Keynote speaker Mike McConnell, former director of national intelligence and current executive vice president of Booz Allen Hamilton, warned that the nation almost certainly will experience a cyber "catastrophic event," and that cyber attacks "most definitely" will be part of any future active warfare.
Alluding to the WikiLeaks disclosures, he predicted "dot security" networks for classified materials that will be more targeted in granting access to stored materials.
The greatest vulnerability, he said, lies in attacks on U.S. banks, commercial operations, utility grids and transportation networks. If a cyber attack brought down a single major bank, it could collapse the whole banking system, he said, with a "bigger economic impact than 9/11." McConnell also noted that "every computer system of intellectual consequence has been infiltrated," draining our intellectual capital.
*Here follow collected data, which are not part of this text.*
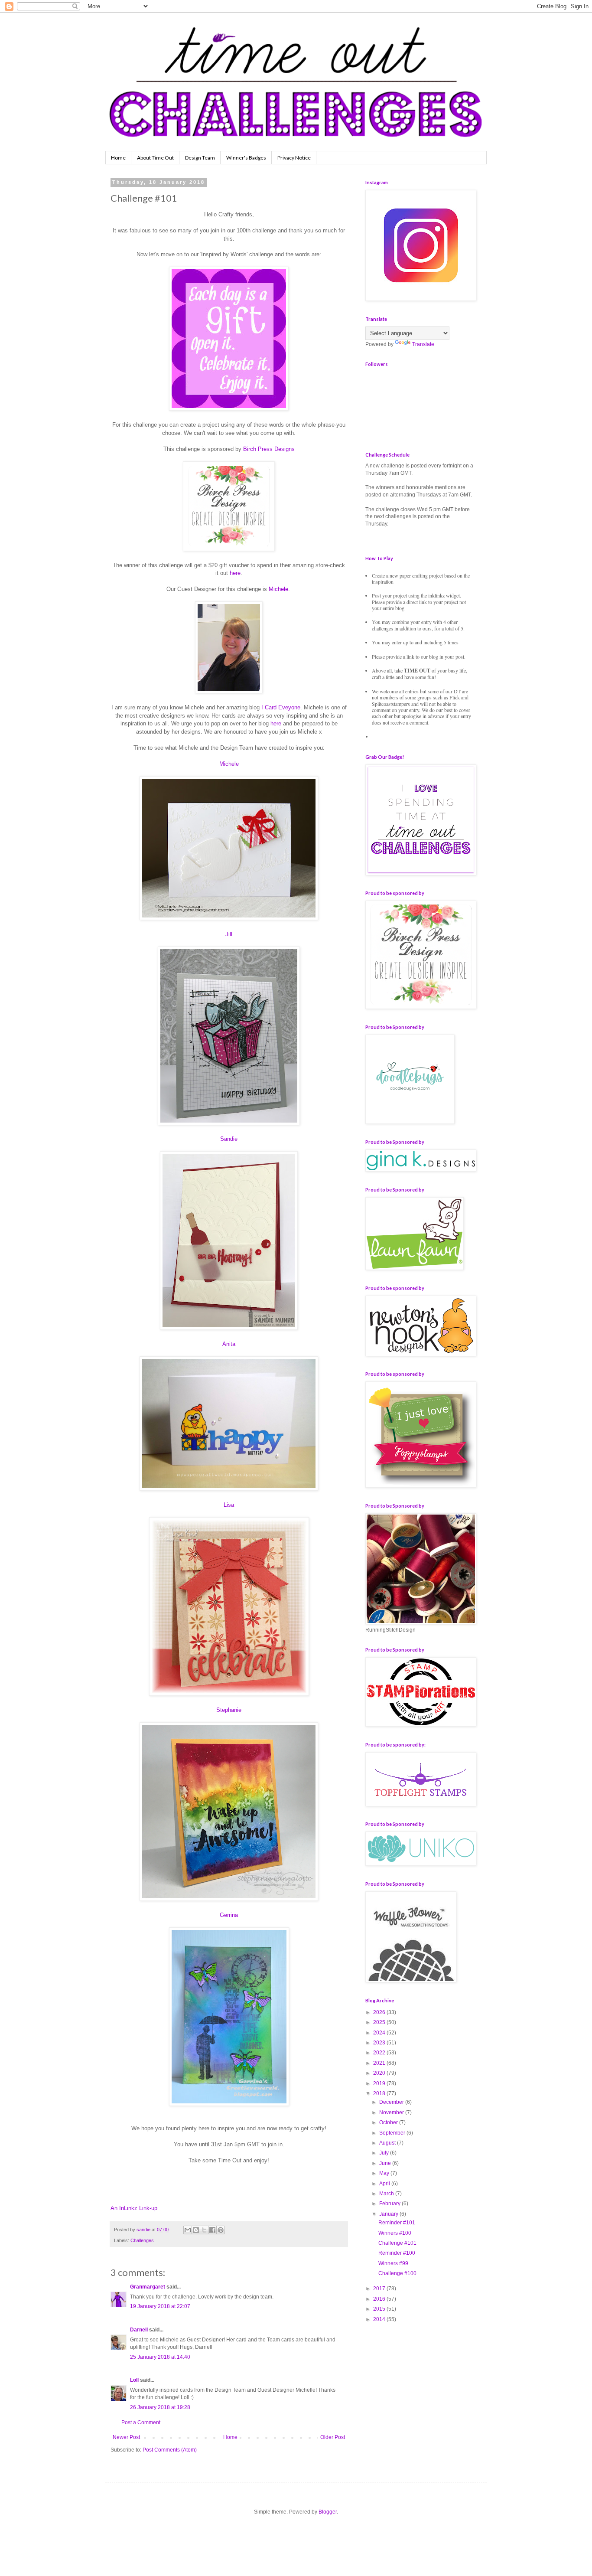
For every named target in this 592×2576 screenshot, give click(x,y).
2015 (380, 2309)
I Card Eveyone (280, 707)
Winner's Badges (246, 157)
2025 (380, 2022)
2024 (380, 2033)
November (392, 2112)
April (385, 2184)
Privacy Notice (294, 157)
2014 (380, 2319)
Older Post (332, 2437)
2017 (380, 2288)
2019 (380, 2083)
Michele (278, 589)
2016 (380, 2299)
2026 (380, 2012)
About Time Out (155, 157)
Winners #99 (393, 2263)
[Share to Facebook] (212, 2230)
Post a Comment (140, 2422)
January (389, 2214)
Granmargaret (147, 2287)
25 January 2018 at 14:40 (160, 2357)
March (387, 2194)
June (385, 2163)
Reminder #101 (396, 2223)
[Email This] (187, 2230)
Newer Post (126, 2437)
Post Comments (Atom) (170, 2450)
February (390, 2204)
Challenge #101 (397, 2243)
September (393, 2133)
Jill (228, 934)
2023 (380, 2043)
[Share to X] (204, 2230)
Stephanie (228, 1710)
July (384, 2153)
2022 (380, 2053)
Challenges (142, 2240)
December (392, 2102)
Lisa (229, 1505)
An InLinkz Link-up (134, 2208)
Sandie (228, 1139)
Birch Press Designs (269, 449)
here (235, 573)
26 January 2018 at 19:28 (160, 2407)
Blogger (328, 2512)
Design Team (200, 157)
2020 (380, 2073)
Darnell (139, 2330)
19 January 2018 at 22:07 (160, 2306)
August (388, 2143)
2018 (380, 2093)
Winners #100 (394, 2233)
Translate (423, 344)
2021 (380, 2063)
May (384, 2173)
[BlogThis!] (196, 2230)
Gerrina (229, 1915)
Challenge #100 (397, 2273)
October (389, 2122)
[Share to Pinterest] (220, 2230)
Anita (228, 1344)
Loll (134, 2380)
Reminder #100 (396, 2253)
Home (118, 157)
McConnell said the University of Maryland's MC2 initiative has the advantage of taking a more comprehensive view of cybersecurity, and "not solely technology."
MC2 co-director O'Shea said the new center will apply a more integrated approach and engage in three activities designed to assure the security of the nation's cyber networks:
Lockheed Martin and Science Applications International Corp. are collaborating with MC2 and participated in the launch.
The MC2 initiative will build on growing national and state commitments to address critical vulnerabilities of U.S. information systems, including Maryland Gov. Martin O'Malley's CyberMaryland plan to make the state the "epicenter" of the nation's cyber defense.